Your objective –
Please reproduce the entries in full. Keep every character the same.

Provided records –

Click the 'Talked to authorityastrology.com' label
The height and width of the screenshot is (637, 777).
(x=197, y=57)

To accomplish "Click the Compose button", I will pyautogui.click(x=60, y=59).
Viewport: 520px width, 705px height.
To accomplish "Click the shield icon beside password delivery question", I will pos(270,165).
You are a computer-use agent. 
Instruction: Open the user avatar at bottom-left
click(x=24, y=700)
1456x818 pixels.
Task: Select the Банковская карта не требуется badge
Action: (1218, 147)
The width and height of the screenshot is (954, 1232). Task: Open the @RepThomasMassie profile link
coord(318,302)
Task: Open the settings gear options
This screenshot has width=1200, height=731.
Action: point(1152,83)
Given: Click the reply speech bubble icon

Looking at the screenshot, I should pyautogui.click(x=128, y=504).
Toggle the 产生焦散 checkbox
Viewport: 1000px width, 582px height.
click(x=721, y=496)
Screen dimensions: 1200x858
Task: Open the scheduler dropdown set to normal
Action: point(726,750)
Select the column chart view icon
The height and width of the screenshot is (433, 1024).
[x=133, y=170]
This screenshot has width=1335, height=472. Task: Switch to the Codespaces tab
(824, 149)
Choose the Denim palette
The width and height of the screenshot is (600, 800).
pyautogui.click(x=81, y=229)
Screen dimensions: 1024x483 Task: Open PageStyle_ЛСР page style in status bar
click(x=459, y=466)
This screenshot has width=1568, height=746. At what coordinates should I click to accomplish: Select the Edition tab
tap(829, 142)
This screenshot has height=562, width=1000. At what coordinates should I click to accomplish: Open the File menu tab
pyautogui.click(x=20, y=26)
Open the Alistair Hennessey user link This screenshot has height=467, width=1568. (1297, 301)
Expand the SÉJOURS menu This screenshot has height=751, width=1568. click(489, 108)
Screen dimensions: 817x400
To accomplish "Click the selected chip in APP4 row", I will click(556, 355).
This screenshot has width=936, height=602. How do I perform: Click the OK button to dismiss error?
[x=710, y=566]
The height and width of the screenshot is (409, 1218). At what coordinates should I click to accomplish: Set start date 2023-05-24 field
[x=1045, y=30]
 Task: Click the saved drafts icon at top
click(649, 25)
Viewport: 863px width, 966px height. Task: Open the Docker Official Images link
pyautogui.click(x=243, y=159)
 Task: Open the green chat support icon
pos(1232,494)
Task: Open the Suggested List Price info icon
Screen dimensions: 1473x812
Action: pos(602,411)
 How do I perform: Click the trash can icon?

Result of the task –
Click the 'Talked to authorityastrology.com' label
The height and width of the screenshot is (637, 777).
(x=197, y=57)

To accomplish "Click the Compose button", I will pyautogui.click(x=60, y=59).
Viewport: 520px width, 705px height.
To accomplish "Click the shield icon beside password delivery question", I will pos(270,165).
You are a computer-use agent. 
Instruction: Open the user avatar at bottom-left
click(x=24, y=700)
1456x818 pixels.
Task: Select the Банковская карта не требуется badge
Action: (1218, 147)
The width and height of the screenshot is (954, 1232). Task: Open the @RepThomasMassie profile link
coord(318,302)
Task: Open the settings gear options
This screenshot has width=1200, height=731.
Action: point(1152,83)
Given: Click the reply speech bubble icon

Looking at the screenshot, I should pyautogui.click(x=128, y=504).
Toggle the 产生焦散 checkbox
Viewport: 1000px width, 582px height.
click(x=721, y=496)
Screen dimensions: 1200x858
Task: Open the scheduler dropdown set to normal
Action: point(726,750)
Select the column chart view icon
The height and width of the screenshot is (433, 1024).
[x=133, y=170]
This screenshot has width=1335, height=472. Task: Switch to the Codespaces tab
(824, 149)
Choose the Denim palette
The width and height of the screenshot is (600, 800).
pyautogui.click(x=81, y=229)
Screen dimensions: 1024x483 Task: Open PageStyle_ЛСР page style in status bar
click(x=459, y=466)
This screenshot has width=1568, height=746. At what coordinates should I click to accomplish: Select the Edition tab
tap(829, 142)
This screenshot has height=562, width=1000. At what coordinates should I click to accomplish: Open the File menu tab
pyautogui.click(x=20, y=26)
Open the Alistair Hennessey user link This screenshot has height=467, width=1568. (1297, 301)
Expand the SÉJOURS menu This screenshot has height=751, width=1568. click(489, 108)
Screen dimensions: 817x400
To accomplish "Click the selected chip in APP4 row", I will click(556, 355).
This screenshot has width=936, height=602. How do I perform: Click the OK button to dismiss error?
[x=710, y=566]
The height and width of the screenshot is (409, 1218). At what coordinates should I click to accomplish: Set start date 2023-05-24 field
[x=1045, y=30]
 Task: Click the saved drafts icon at top
click(649, 25)
Viewport: 863px width, 966px height. Task: Open the Docker Official Images link
pyautogui.click(x=243, y=159)
 Task: Open the green chat support icon
pos(1232,494)
Task: Open the Suggested List Price info icon
Screen dimensions: 1473x812
Action: pos(602,411)
 How do I perform: Click the trash can icon?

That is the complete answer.